◆ WHAT THIS TASK INVOLVES: Pull out each line of the records holding the string "will".

++++++++++

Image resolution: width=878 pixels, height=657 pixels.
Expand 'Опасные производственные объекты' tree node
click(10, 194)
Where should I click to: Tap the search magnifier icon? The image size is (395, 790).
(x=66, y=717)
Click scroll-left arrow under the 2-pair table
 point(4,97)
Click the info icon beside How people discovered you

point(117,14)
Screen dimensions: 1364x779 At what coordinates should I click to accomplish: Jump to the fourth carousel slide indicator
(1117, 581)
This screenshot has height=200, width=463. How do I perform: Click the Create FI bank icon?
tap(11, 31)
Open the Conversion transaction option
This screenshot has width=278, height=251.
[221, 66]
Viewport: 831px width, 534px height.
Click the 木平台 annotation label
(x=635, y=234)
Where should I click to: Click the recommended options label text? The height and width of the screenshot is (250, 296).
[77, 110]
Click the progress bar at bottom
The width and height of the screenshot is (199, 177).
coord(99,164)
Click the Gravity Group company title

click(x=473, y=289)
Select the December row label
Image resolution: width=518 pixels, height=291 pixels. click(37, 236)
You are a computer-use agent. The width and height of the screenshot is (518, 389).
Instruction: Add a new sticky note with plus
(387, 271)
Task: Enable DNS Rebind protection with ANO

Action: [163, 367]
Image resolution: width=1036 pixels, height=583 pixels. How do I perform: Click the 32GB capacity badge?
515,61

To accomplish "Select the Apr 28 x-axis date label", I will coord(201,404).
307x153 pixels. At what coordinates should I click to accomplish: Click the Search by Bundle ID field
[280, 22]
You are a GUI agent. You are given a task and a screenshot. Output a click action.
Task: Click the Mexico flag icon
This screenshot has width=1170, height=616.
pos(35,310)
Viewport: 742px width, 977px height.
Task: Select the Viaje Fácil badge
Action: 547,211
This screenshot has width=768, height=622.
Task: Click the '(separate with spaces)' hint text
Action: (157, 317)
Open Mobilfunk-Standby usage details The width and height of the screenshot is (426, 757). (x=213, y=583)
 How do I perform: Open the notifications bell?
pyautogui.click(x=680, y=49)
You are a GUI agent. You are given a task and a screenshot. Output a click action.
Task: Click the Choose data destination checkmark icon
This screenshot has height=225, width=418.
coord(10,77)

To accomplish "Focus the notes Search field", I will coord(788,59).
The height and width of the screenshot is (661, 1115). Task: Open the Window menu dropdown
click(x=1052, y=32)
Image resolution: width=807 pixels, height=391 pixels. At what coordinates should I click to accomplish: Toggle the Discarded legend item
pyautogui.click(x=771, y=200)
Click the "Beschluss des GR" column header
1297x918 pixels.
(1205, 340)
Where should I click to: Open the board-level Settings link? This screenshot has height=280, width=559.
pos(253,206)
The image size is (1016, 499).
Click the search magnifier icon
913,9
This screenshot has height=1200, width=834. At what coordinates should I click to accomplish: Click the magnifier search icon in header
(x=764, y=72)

++++++++++

◆ EXPECTED ANSWER:
To accomplish "Select the Apr 28 x-axis date label", I will coord(201,404).
To accomplish "Focus the notes Search field", I will coord(788,59).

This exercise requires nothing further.